Inflammation Emerges as a Hidden Danger for Women’s Heart Health
A new long-term study presented at the European Society of Cardiology reveals a critical yet often overlooked factor in heart disease risk for women: inflammation. Researchers tracked 12,530 initially healthy women—none of whom had traditional cardiovascular risk factors such as high blood pressure, high cholesterol, diabetes, or smoking—over the span of three decades. The findings were striking: those with elevated levels of high-sensitivity C-reactive protein (hs-CRP), an indicator of inflammation, faced up to a 77% higher lifetime risk of coronary heart disease, a 39% higher risk of stroke, and a 52% increased risk of any major cardiovascular event compared with peers with lower hs-CRP levels.
Although the study is observational and cannot definitively prove that inflammation causes these outcomes, the data align with established evidence that chronic, low-grade inflammation contributes to the buildup and destabilization of arterial plaque—processes that trigger heart attacks and strokes over time.

*Source material*
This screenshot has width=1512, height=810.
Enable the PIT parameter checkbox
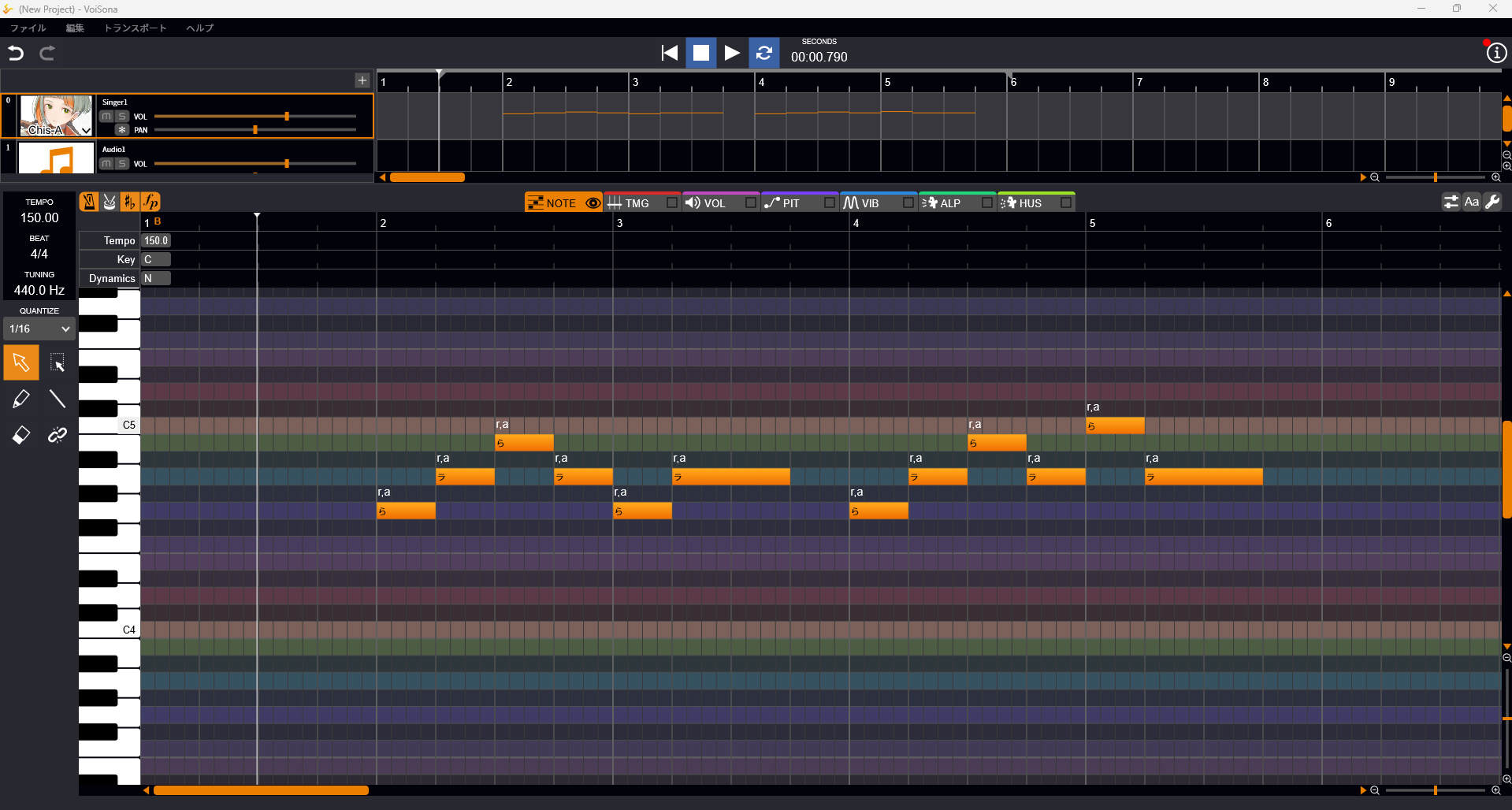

*Activity*
Extend the report on inflammation and women's heart risk, picking up after its final sentence. The material is not required for the work that follows.

*Exercise output*
Experts emphasize the importance of early detection: identifying “inflamed” individuals—specifically women in their 40s with elevated hs-CRP—could enable preventive interventions long before disease manifests in later decades when interventions may be less effective. Moreover, analysis of earlier randomized trials suggests that statin therapy may reduce heart attack and stroke risk by approximately one-third in these inflammation-only cases even absent traditional risk factors.
These insights underscore a potentially pivotal shift in preventive cardiovascular care: beyond the classic focus on cholesterol and blood pressure, inflammation should also be considered a key biomarker—especially for women who appear “healthy” under conventional metrics.